EXERCISE BRIEF |
In full and word for word, give the records again.

EXERCISE INPUT |
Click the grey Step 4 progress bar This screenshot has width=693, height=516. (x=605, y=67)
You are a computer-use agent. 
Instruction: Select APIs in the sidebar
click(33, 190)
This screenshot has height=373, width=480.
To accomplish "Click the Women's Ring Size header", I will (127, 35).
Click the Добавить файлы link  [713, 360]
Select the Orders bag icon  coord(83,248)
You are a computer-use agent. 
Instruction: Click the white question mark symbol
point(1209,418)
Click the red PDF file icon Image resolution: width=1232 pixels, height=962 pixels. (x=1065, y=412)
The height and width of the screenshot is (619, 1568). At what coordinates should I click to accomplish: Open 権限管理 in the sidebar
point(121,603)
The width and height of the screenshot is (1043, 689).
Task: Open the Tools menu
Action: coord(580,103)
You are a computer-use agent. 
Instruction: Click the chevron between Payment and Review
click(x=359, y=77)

RESPONSE FOR THIS EXERCISE |
Click the grey Step 4 progress bar This screenshot has width=693, height=516. (x=605, y=67)
You are a computer-use agent. 
Instruction: Select APIs in the sidebar
click(33, 190)
This screenshot has height=373, width=480.
To accomplish "Click the Women's Ring Size header", I will (127, 35).
Click the Добавить файлы link  [713, 360]
Select the Orders bag icon  coord(83,248)
You are a computer-use agent. 
Instruction: Click the white question mark symbol
point(1209,418)
Click the red PDF file icon Image resolution: width=1232 pixels, height=962 pixels. (x=1065, y=412)
The height and width of the screenshot is (619, 1568). At what coordinates should I click to accomplish: Open 権限管理 in the sidebar
point(121,603)
The width and height of the screenshot is (1043, 689).
Task: Open the Tools menu
Action: coord(580,103)
You are a computer-use agent. 
Instruction: Click the chevron between Payment and Review
click(x=359, y=77)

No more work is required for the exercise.